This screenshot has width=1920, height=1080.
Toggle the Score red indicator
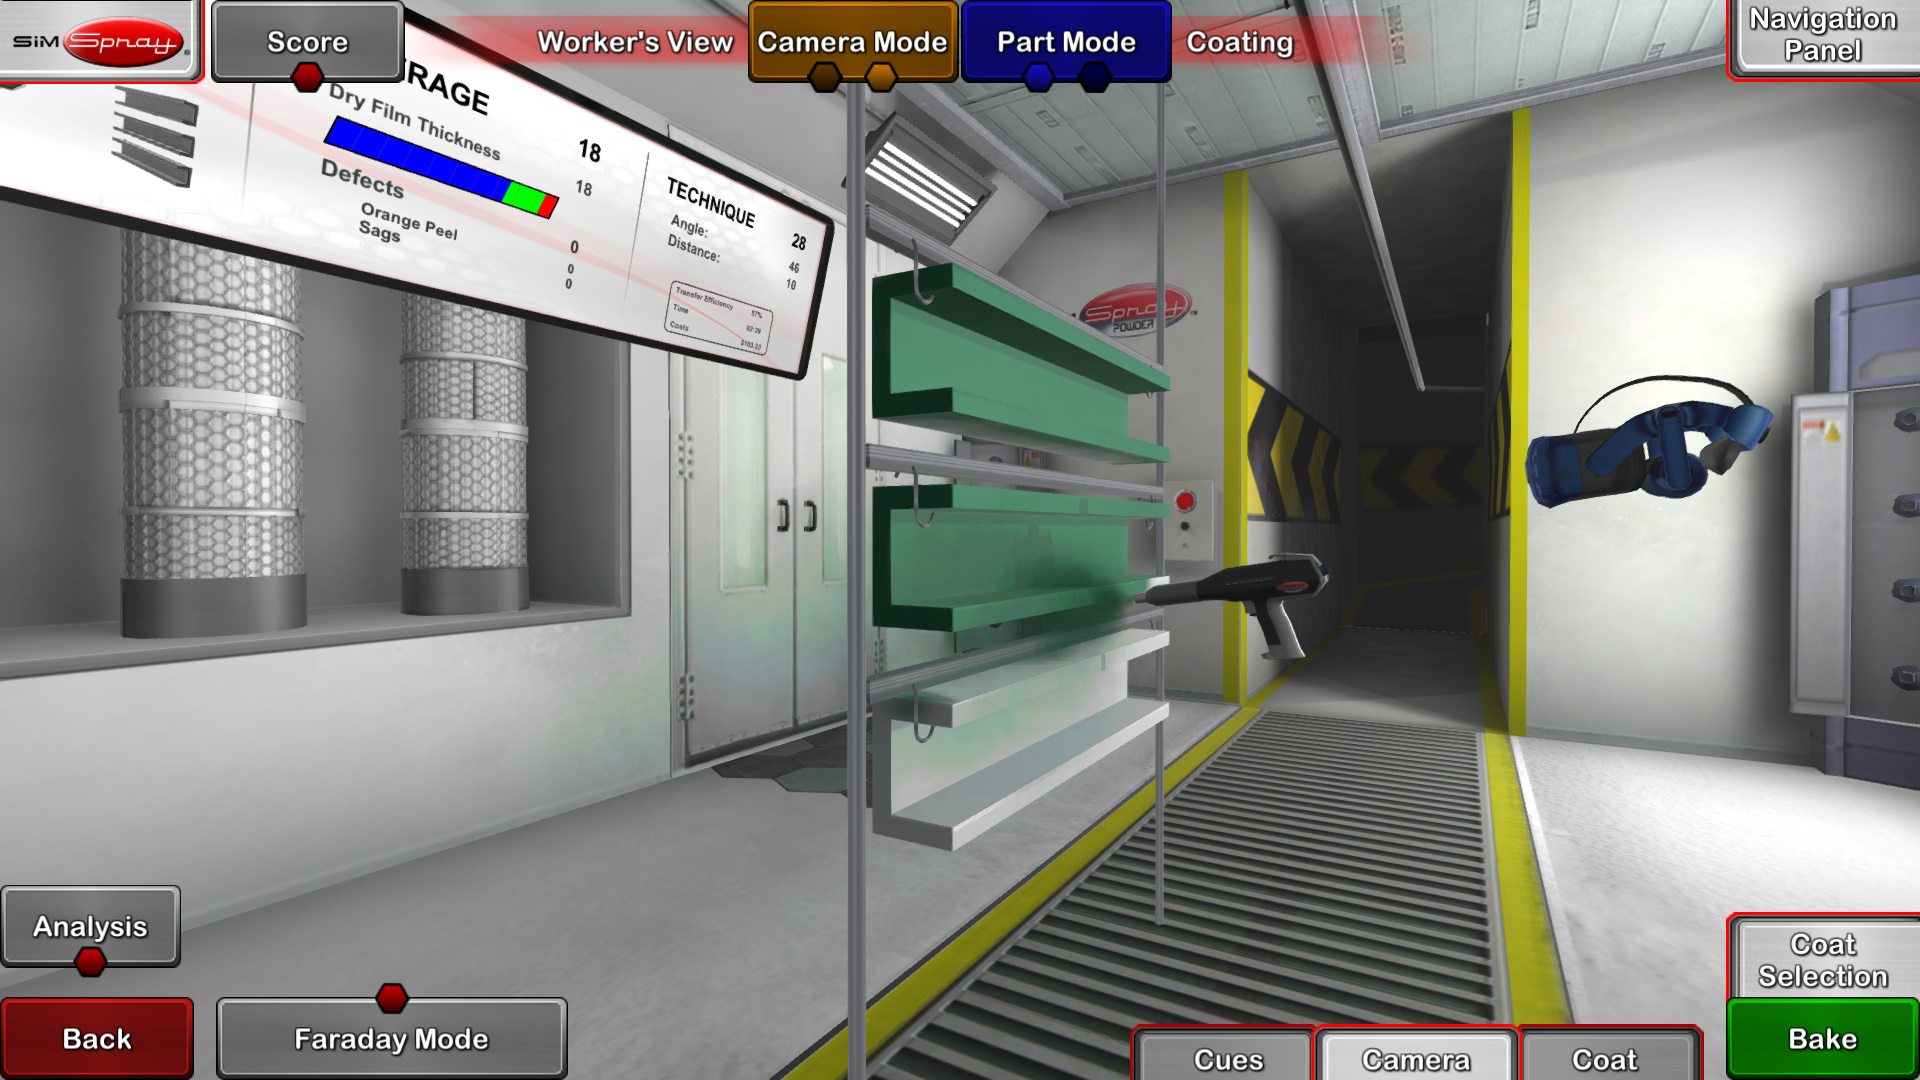[x=307, y=76]
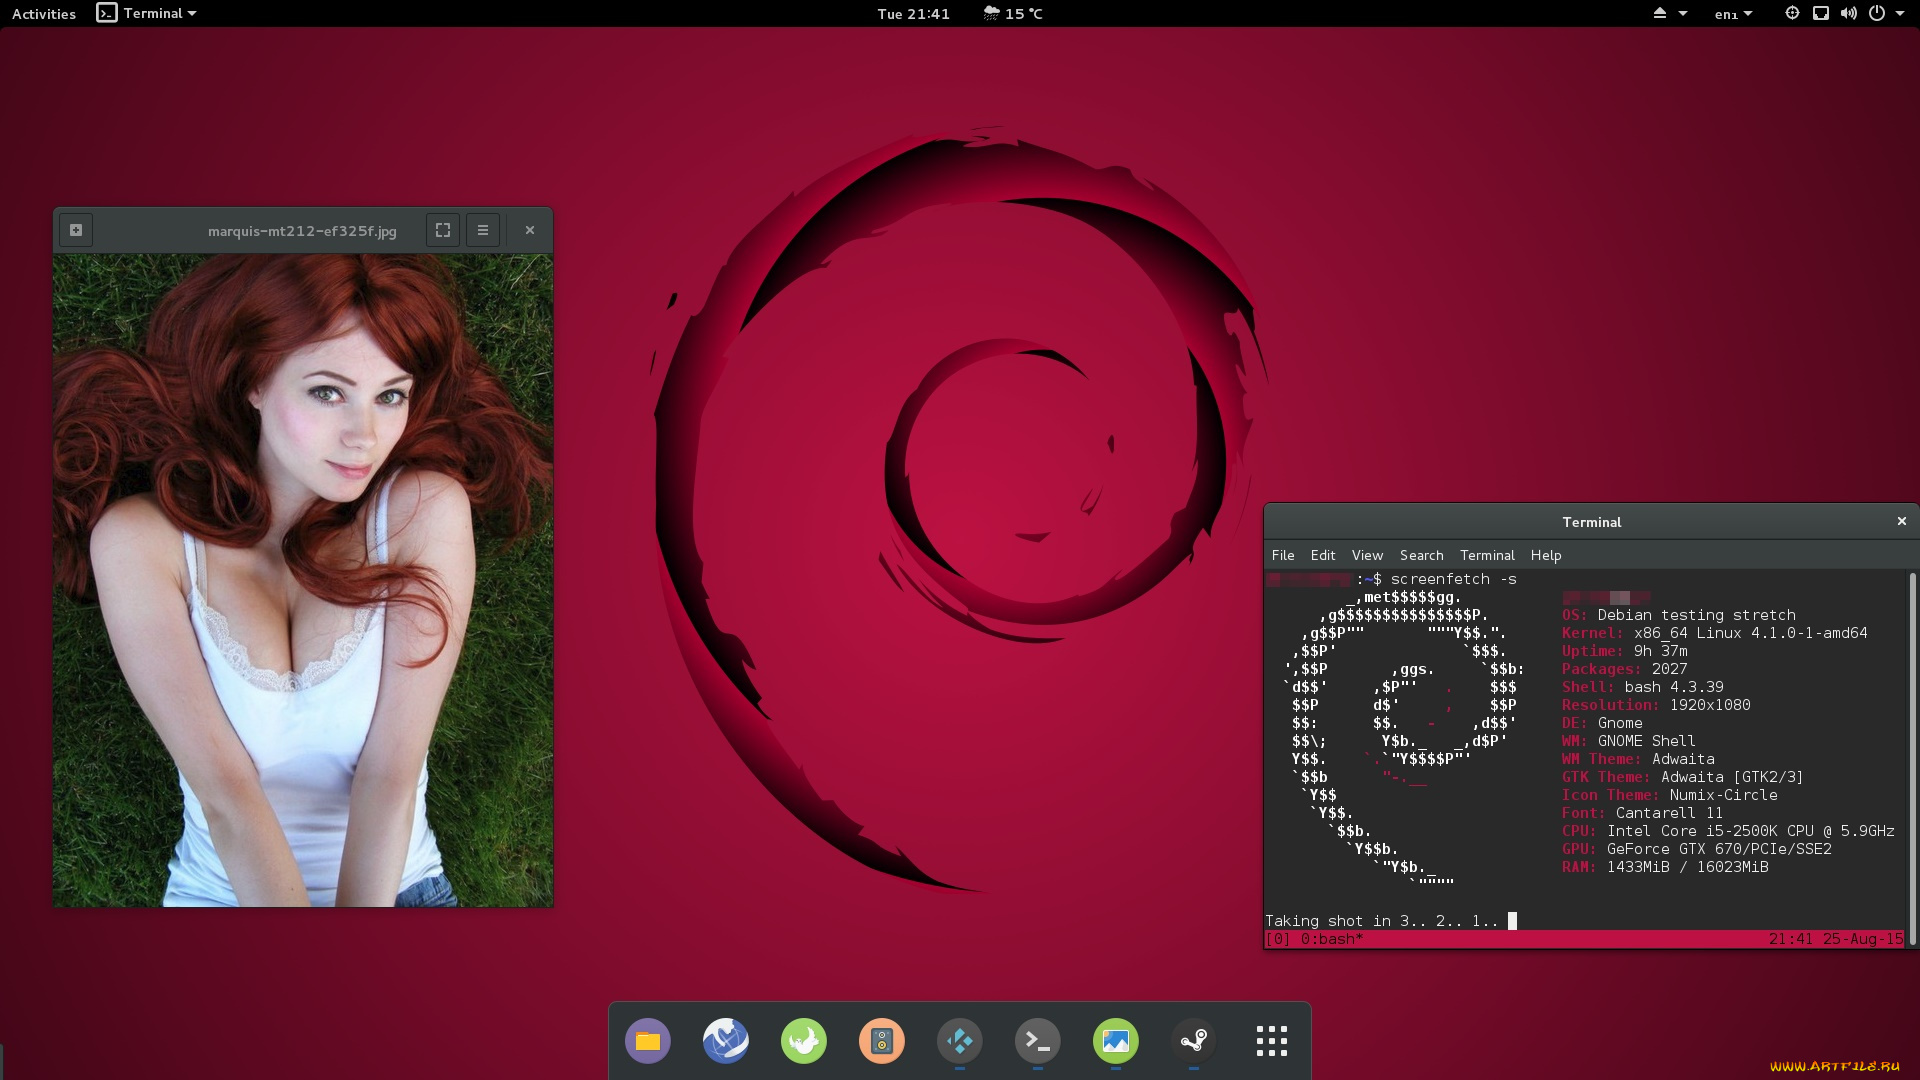Image resolution: width=1920 pixels, height=1080 pixels.
Task: Open the Files folder icon in dock
Action: (x=648, y=1041)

══════════

### How to complete this task
Return the complete material exactly as given, excluding images.

### Task solution
This screenshot has width=1920, height=1080.
Toggle the Score red indicator
[x=307, y=76]
Image resolution: width=1920 pixels, height=1080 pixels.
Task: Open the Files folder icon in dock
Action: (x=648, y=1041)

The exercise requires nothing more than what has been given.